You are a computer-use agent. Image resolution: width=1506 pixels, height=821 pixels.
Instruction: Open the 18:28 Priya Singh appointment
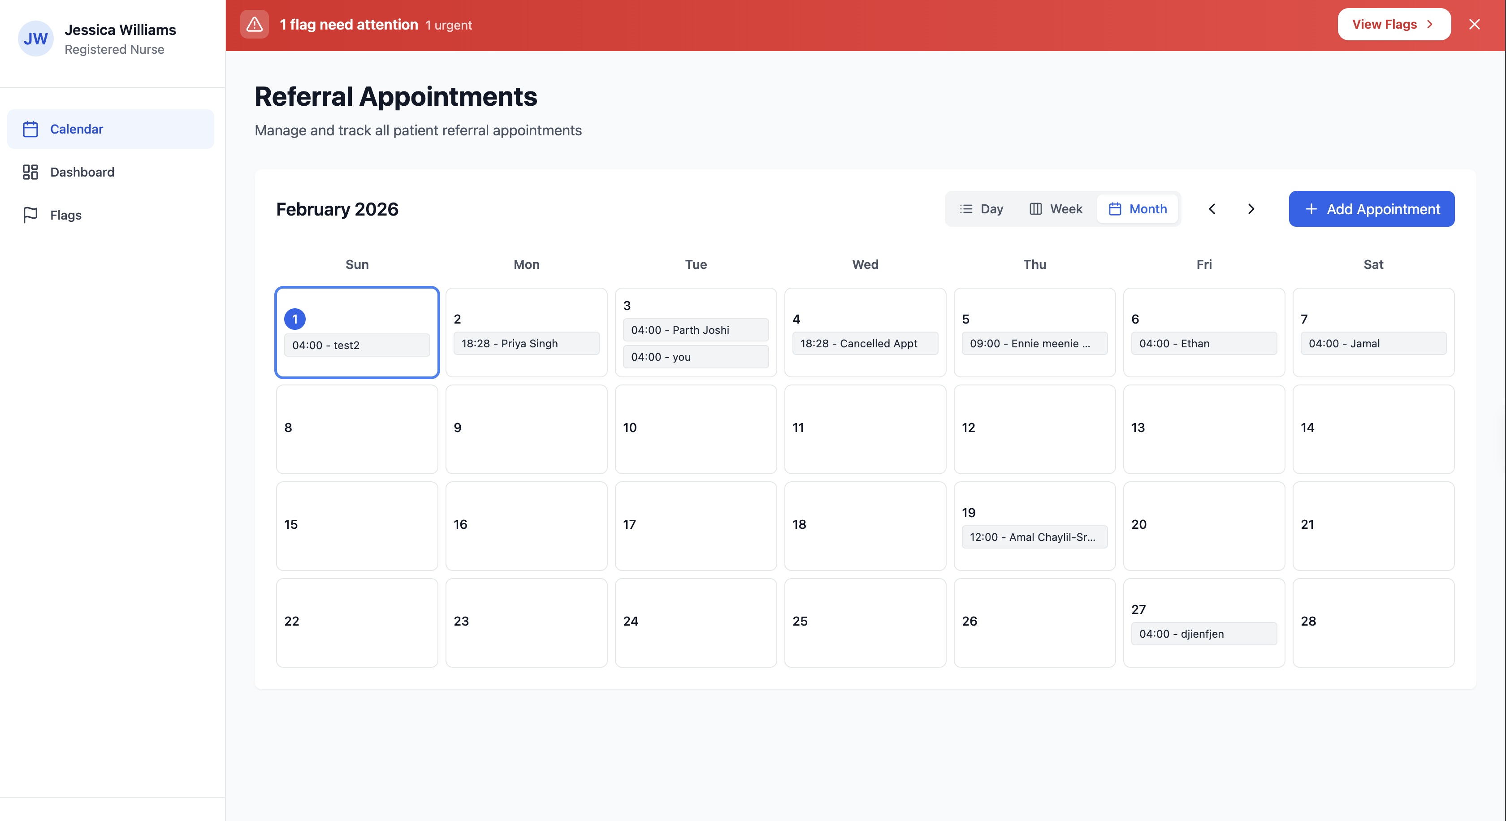pos(526,344)
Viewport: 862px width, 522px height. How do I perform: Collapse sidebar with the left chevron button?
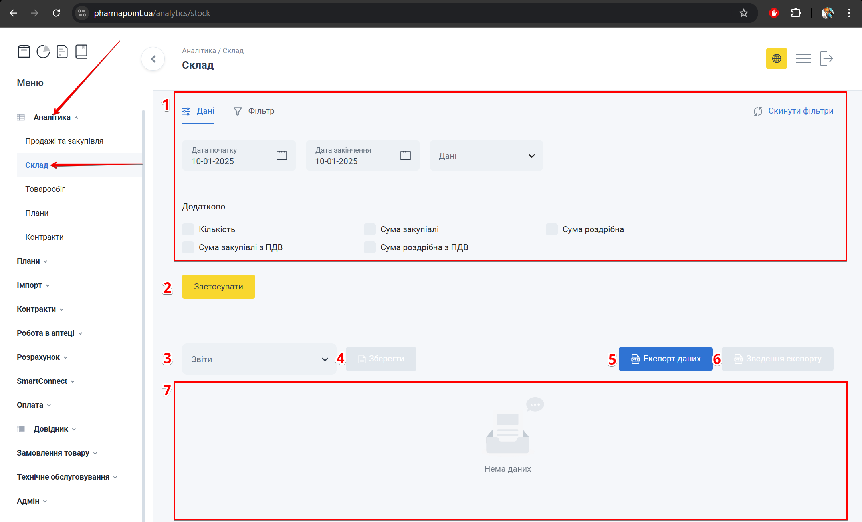(153, 59)
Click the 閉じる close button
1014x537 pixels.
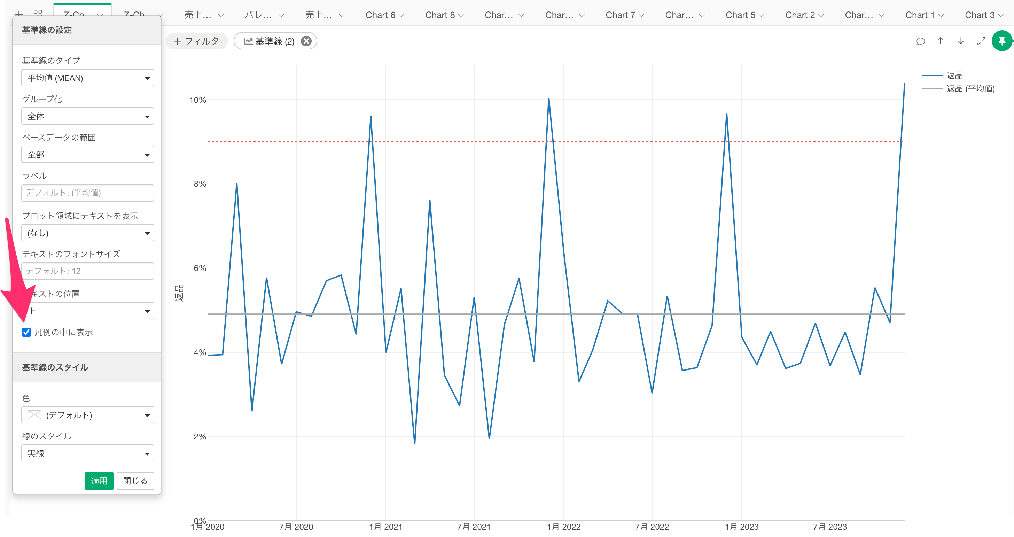pos(135,481)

WHAT IS REQUIRED
Retype the whole listing above exactly as written. Skip the pictures.

OUTPUT OF THE TASK
You are a computer-use agent. Image resolution: width=1506 pixels, height=821 pixels.
Instruction: Open the 18:28 Priya Singh appointment
pos(526,344)
Viewport: 862px width, 522px height. How do I perform: Collapse sidebar with the left chevron button?
(153, 59)
Click the 閉じる close button
1014x537 pixels.
pos(135,481)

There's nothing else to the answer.